1.3.1. Komponenten der Fragestellung

1.3.1.2. Interventionsgruppen

1.3.1.2.1. Standardisierung nicht-pharmakologischer Intervention

Als schwierig gelten im Rahmen von kontrollierten klinischen Studien die Standardisierung nicht-pharmakologischer Interventionen, z.B. Chirurgie, Psychotherapie, Chirotherapie, und komplexer Interventionen, z.B. Prävention und Gesundheitsförderung in sozialen Settings, Organisationsprogramme.
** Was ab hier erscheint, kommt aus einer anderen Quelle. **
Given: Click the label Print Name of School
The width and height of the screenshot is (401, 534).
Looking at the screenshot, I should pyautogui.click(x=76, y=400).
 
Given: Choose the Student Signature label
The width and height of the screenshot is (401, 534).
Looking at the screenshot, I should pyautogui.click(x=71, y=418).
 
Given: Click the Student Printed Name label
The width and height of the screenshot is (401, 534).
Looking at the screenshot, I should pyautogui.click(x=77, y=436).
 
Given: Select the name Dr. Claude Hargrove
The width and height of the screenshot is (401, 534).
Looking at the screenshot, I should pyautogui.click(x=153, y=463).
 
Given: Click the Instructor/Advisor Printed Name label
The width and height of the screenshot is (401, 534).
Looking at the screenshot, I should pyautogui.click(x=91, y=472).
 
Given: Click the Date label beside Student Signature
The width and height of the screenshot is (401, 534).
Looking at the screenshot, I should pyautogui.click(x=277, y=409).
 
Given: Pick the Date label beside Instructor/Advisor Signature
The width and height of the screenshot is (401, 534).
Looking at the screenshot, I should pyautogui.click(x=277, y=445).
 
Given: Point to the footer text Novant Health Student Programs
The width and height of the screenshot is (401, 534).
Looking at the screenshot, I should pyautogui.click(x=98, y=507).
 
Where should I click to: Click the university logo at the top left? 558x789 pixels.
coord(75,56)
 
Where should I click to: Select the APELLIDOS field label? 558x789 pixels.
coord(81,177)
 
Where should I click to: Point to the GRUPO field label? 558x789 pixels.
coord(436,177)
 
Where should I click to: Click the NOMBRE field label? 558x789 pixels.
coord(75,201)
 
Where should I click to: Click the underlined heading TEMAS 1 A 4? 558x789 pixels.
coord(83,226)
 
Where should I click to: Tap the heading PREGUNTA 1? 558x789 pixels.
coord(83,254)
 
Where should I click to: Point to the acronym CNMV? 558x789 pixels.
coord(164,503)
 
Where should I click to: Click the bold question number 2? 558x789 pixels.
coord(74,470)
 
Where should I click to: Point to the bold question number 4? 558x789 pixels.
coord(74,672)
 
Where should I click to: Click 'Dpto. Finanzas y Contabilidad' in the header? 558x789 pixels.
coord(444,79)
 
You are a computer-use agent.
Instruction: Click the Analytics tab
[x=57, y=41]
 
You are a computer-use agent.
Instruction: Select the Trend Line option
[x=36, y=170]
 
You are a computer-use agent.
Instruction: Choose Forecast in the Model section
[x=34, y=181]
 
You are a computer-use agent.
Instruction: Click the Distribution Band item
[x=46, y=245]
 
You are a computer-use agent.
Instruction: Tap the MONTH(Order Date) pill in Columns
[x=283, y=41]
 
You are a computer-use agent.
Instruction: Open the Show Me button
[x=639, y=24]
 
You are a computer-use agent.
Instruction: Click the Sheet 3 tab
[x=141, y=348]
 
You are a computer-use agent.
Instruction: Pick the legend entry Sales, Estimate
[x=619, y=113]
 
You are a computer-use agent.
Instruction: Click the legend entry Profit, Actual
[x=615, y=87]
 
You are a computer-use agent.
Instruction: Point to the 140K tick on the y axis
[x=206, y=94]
Das UK „Medical Research Council“ entwickelte ein „Framework for the Development and Evaluation of Randomised Controlled Trials for Complex

Schwierigkeiten bei der Bestimmung, Isolierung, Optimierung und Normierung, also der Standardisierung der „aktiven“ Komponenten [Campbell, 2000; Hawe, 2004; Murchie, 2007;

Peters-Klimm, 2007].

Die in klinischen Studien ermittelten Effekte von durch soziale Interaktionen (Inter-individuen oder Inter-Gruppen) oder professionelle Interaktionen (z.B. multidisziplinäre Prüfärzte) modifizierbaren Interventionen können zur Kontamination zwischen den

Interventionseffekten führen. Diese Kontamination resultiert oft in der Unterschätzung des Nutzens und der Überschätzung des Risikos der experimentellen Intervention und ist generell mit zusätzlichen Unsicherheiten bei der Interpretation der Ergebnisse verbunden [Murphy, 2006; Torgerson, 2001]. Bei erwarteter hoher Rate von inter-individueller

Kontamination können Cluster-RCTs verwendet werden, wobei die Randomisierungs- und Auswertungseinheit das Setting oder die jeweilige Teilnehmergruppe ist [Hahn, 2005;

Eldridge, 2004; Donner, 2001]. Allerdings weisen Cluster-RCTs im Vergleich zu Individuum-basierten RCTs in der Regel höhere Fallzahl, höhere Rekrutierungshürden und höhere Studienaustrittsraten auf. Zumal eine Cluster-RCT durch unvollständiges Allocation Concealment und mangelnde Rekrutierbarkeit aller Mitglieder eines Clusters vor der Randomisierung für Selection-Bias empfänglich ist. Pseudo-Cluster-RCTs sind Studien bei denen lediglich ein großer Anteil der Mitglieder des Clusters, die der experimentellen Intervention zufällig zugewiesen sind, diese Intervention erhalten und wenige Mitglieder die Kontrollintervention bekommen. Dies findet vice versa in den Kontroll-Clustern statt.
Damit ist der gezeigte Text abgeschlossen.